By Rebecca Christie
Sept. 16 (Bloomberg) -- The U.S. Treasury Department plans to cut back its borrowing on behalf of the Federal Reserve as it seeks to keep government debt under a legal limit.
The Treasury will reduce the outstanding borrowing in its Supplementary Financing program to $15 billion “in the coming weeks,” the department said in a statement in Washington. The Treasury has been keeping the account, set up last year to give the central bank more flexibility as it undertook unprecedented lending, at about $200 billion.
Today’s announcement comes as the Obama administration presses lawmakers to lift the $12.1 trillion debt limit, which Treasury Secretary Timothy Geithner warned last month may be reached as soon as mid-October. Geithner’s predecessors sometimes had to shuffle federal accounts in order to keep the debt under the limit while Congress debated increases.

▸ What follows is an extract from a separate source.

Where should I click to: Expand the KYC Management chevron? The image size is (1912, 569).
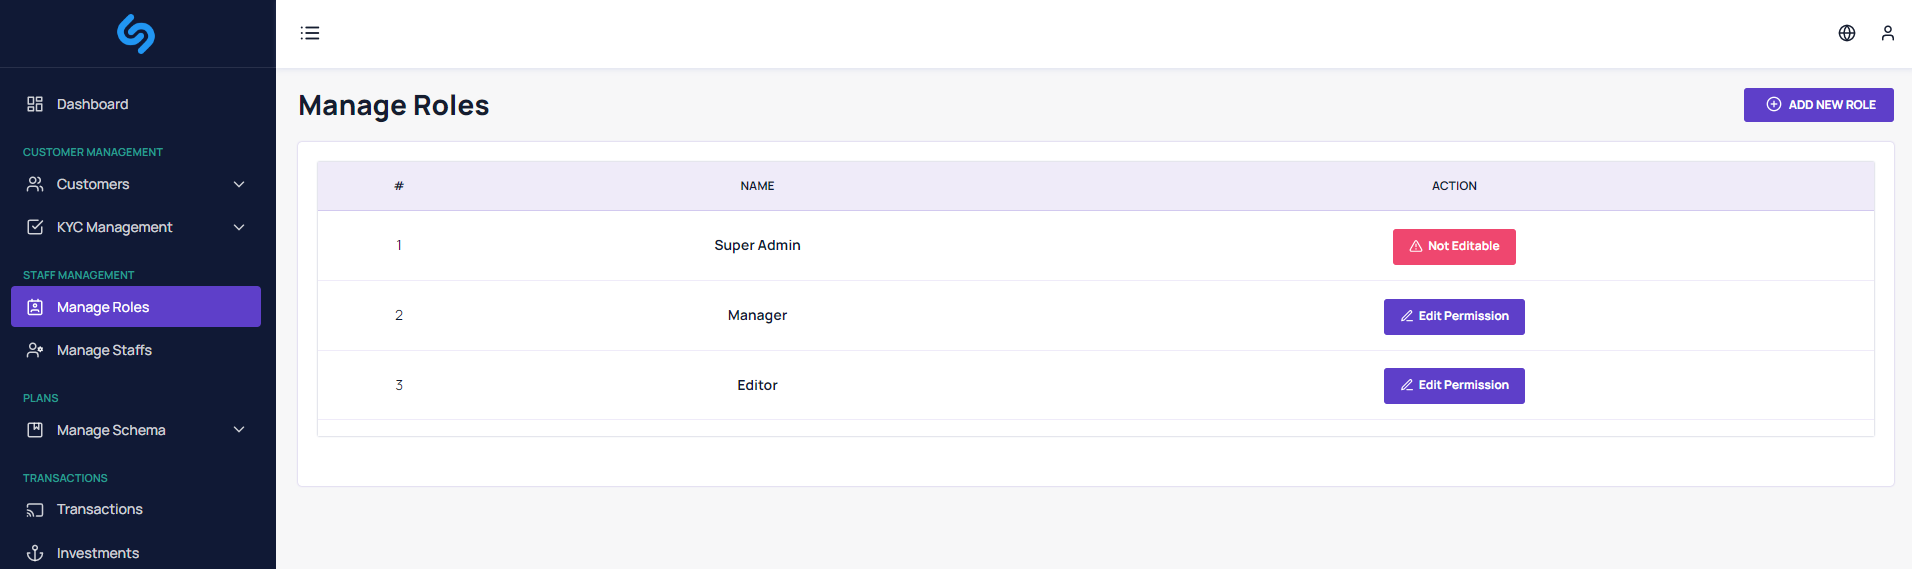239,227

“This action is being taken to preserve flexibility in the conduct of debt management policy,” the Treasury said in its statement today. The Supplementary Financing Account will drop as outstanding bills mature and aren’t rolled over, it said.
The U.S. Chamber of Commerce and other business groups have urged the Senate to move forward so as not to hurt U.S. credibility or threaten the economic recovery.
“Raising the statutory debt limit is critical to ensuring global investors’ confidence in the creditworthiness of the United States,” wrote the chamber, in a Sept. 9 letter also signed by the Business Roundtable, Financial Services Forum, the Financial Services Roundtable, National Association of Homebuilders and National Association of Manufacturers.
Fed Chairman Ben S. Bernanke has said the central bank wouldn’t depend on the Treasury to continue with the Supplementary Financing Program.
“Although the Treasury’s operations are helpful, to protect the independence of monetary policy, we must take care to ensure that we can achieve our policy objectives without reliance on the Treasury,” Bernanke said in July.